Daniel Medina, co-owner of Wright's Auto Sales in downtown Medford, said Medford police had located the second of two cars reported stolen from his lot in late June.
“For me to have two cars stolen in just a few days, it was a big shock,” Medina said.
The second theft occurred Wednesday in plain sight, when a woman whose identity remains unknown provided the lot with a stolen driver's license to test drive a red 2000 Nissan Maxima.
"She never came back," Medina said.
The sedan was recovered at 6:45 a.m. Thursday at a 7-Eleven convenience store in Central Point.
Medford police had recovered a Chevrolet pickup belonging to the lot just last week.

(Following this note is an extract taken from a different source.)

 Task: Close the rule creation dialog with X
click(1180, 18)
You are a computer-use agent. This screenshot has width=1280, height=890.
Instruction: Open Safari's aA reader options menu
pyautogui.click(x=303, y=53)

On June 21, Medford police found the stolen 2004 Silverado 2500 near the Medford Bi-Mart. Two suspects were apprehended, Justin Ray Dodd, whose jail bracelet from a previous incarceration was allegedly found next to the driver's seat belt, and Garrett William Melton, who admitted to riding in the car. A third suspect remains at large, court documents show.
Nearly $20,000 in stolen rare coins were recovered from the truck, and Dodd allegedly carried more than 100 grams of heroin in a backpack, according to court records.
The truck was taken overnight days prior, Medina said. It was the first time a vehicle had been taken from the lot without a key.
Medford police Lt. Kerry Curtis said as soon as a vehicle is reported stolen, police enter the car's information into a national computer database. However, most vehicles stolen in the county are found in the Rogue Valley, Curtis said.
"It's pretty uncommon for us not to recover a car within a month or so," Curtis said.
Curtis said officers are briefed weekly on the roughly five to 10 stolen vehicles still unaccounted for at any given time, and communicate via teletype to nearby agencies.
"The information-sharing part is important," Curtis said.
Although Hondas from the 1990s have a reputation as being vulnerable to thieves, Curtis said he sees no common theme in the cars that are stolen. A recent "hot sheet" Curtis had handy listed vehicles including a Suzuki, Buick LeSabre and a Chevrolet Silverado.
"It's a pretty wide range," Curtis said. "We don't see just Honda Civics or Honda Accords."
Medina commended the quick work of police finding his lot's vehicles, saying it saved him considerable money compared with the last theft the lot suffered in 2013, in which the truck wasn't recovered. The lot paid an insurance deductible of $2,500, plus lost the roughly $1,500 spent prior to the theft getting the vehicle into salable condition.
"In all reality, it's a big loss," Medina said.
In contrast, the recovered Nissan will cost Medina $210 in towing and impound costs. Replacing the ignition switch and detailing the Silverado cost him $380.
“It saves a lot of money to the community,” Medina said of the police's efforts.
Curtis said most vehicle thefts are crimes of opportunity. To avoid theft, he advised drivers not to store valuables in cars, not to leave cars unattended and not to keep spare keys in the car.
Curtis also advised drivers to memorize their license plate number, saying it can slow a theft investigation when the owner doesn't readily have the information.